→ Selected extract
BBPMM: (Multiple) Imputation through Bayesian Bootstrap Predictive Mean Matching (BBPMM)

Description

‘BBPMM’ performs single and multiple imputation (MI) of mixed-scale variables using a chained equations approach and (Bayesian Bootstrap) Predictive Mean Matching.

Usage

BBPMM(Data, M=10, nIter=10, outfile=NULL, ignore=NULL,
vartype=NULL, stepmod="stepAIC", maxit.multi=3, maxit.glm=25,
maxPerc = 0.98, verbose=TRUE, setSeed, chainDiagnostics=TRUE, ...)

Arguments

Data

A partially incomplete data frame or matrix.

Number of multiple imputations. If M=1, no Bayesian Bootstrap step is carried out. Default=10.

nIter

Number of iterations of the chained equations algorithm before the data set is stored as an 'imputed data set'. If set to "autolin", the numbers of iterations will be selected using a data monotonicity index (based on dmi). Default=10.

outfile

A character string that specifies the path and file name for the imputed data sets. If outfile=NULL (default), no data set is stored

ignore

A character or numerical vector that specifies either column positions or variable names that are to be excluded from the imputation model and process, e.g. an ID variable. If ignore=NULL (default), all variables in Data are used in the imputation model.

→ Short problem 1
In the BBPMM documentation, what is the default value of nIter?
→ Short problem 2
Change "blank" to "empty" in the entries from the line with "This screenshot has width=1280, height=464." to the line with "(x=640, y=320)", and give back only those lines.
The entries that follow are unrelated to the BBPMM documentation.

→ Data lines
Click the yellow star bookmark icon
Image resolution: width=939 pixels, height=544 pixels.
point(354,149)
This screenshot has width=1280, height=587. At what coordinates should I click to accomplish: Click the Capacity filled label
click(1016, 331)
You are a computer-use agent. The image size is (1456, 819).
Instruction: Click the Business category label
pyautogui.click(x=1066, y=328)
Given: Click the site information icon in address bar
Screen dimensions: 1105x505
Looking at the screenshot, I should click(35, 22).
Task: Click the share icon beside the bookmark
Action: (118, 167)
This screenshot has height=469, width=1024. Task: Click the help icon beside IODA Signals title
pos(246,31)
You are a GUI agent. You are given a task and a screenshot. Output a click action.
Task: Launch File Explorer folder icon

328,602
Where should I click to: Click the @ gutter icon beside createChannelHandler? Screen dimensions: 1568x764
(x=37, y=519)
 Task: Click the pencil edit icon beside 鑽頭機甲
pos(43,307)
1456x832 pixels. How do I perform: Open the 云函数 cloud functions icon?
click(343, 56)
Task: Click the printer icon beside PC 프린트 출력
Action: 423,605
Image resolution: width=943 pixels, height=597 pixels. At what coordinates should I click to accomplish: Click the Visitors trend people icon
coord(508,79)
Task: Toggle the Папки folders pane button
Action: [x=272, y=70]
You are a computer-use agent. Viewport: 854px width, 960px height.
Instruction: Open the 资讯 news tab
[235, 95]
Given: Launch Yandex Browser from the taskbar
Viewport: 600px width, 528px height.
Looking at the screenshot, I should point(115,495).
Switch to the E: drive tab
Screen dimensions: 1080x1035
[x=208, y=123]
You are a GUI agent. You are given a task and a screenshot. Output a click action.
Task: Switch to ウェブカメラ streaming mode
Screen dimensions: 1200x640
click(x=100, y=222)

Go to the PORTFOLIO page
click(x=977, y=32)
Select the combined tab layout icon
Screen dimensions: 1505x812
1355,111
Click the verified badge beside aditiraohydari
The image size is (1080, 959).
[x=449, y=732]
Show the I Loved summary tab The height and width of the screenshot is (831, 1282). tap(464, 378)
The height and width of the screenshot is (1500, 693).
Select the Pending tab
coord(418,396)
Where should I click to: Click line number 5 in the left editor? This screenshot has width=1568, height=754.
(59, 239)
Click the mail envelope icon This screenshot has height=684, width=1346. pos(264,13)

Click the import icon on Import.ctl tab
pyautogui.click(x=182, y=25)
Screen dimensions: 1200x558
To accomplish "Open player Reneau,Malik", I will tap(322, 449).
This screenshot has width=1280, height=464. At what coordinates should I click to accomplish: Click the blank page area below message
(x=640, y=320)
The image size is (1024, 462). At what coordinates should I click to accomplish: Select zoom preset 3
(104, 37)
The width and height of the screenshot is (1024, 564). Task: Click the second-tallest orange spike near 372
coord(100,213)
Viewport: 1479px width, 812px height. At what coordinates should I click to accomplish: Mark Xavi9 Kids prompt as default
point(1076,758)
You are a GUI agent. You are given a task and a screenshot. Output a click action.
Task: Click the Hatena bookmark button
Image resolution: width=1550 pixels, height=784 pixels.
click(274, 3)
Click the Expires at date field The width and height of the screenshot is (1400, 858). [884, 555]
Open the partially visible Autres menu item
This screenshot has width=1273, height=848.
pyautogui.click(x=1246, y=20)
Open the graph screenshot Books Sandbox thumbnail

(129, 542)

→ Complete answer 1
10

→ Complete answer 2
This screenshot has width=1280, height=464. At what coordinates should I click to accomplish: Click the empty page area below message
(x=640, y=320)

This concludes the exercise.